Antonina Girycz-Dzienisiewicz zmarła 19 stycznia w środę, aktorka miała 82 lata.
- Nie była aktorką pierwszoplanową, ale jej charakterystyczne postaci drugoplanowe, epizody oraz kreacje dubbingowe na długo zostaną w pamięci widzów - pisze o niej pogrążona w żałobie rodzina.
Uroczystości żałobne rozpoczęły się od mszy świętej w kościele Środowisk Twórczych pw. Św. Andrzeja Apostoła i Brata Alberta, na Placu Teatralnym 18. Choć Antonina Girycz-Dziniesiewicz grała z wieloma aktorami, to na jej pogrzebie pojawiło się wyłącznie wąskie grono najbliższych osób. Zmarłą żegnają córki (Julia i Izabela), najbliższa rodzina i przyjaciele.
Przy ołtarzu znalazło się zaledwie kilka wieńców, co być może również jest spowodowane prośbą rodziny o nieprzynoszenie kwiatów.
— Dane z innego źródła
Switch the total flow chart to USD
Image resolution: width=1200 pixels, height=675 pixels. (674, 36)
Na wstęgach widzimy, że jedna wiązanka pochodzi od córek aktorki i ich rodzin. Kolejne podarowali: aktorka Maria Winiarska i Minister Kultury i Dziedzictwa Narodowego.
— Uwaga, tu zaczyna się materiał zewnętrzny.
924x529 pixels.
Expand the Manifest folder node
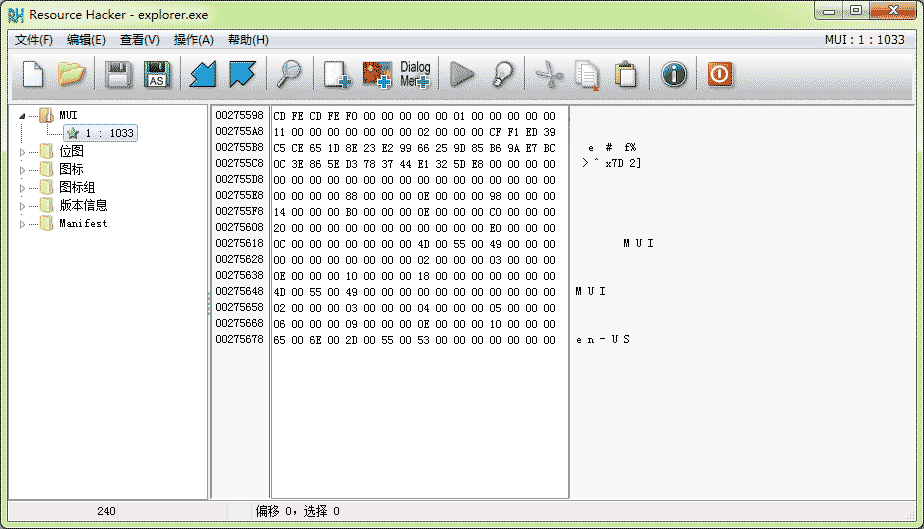tap(24, 224)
Tuż po mszy nastąpiło złożenie urny z prochami do grobu na Cmentarzu Wojskowym na ul. Powązkowskiej 43/45 w Warszawie. Antonina Girycz nie spoczęła w grobie ukochanego męża Macieja Dzienisiewicza.
Zobaczcie na zdjęciach niżej, jak wyglądał pogrzeb Antoniny Girycz-Dzienisiewicz.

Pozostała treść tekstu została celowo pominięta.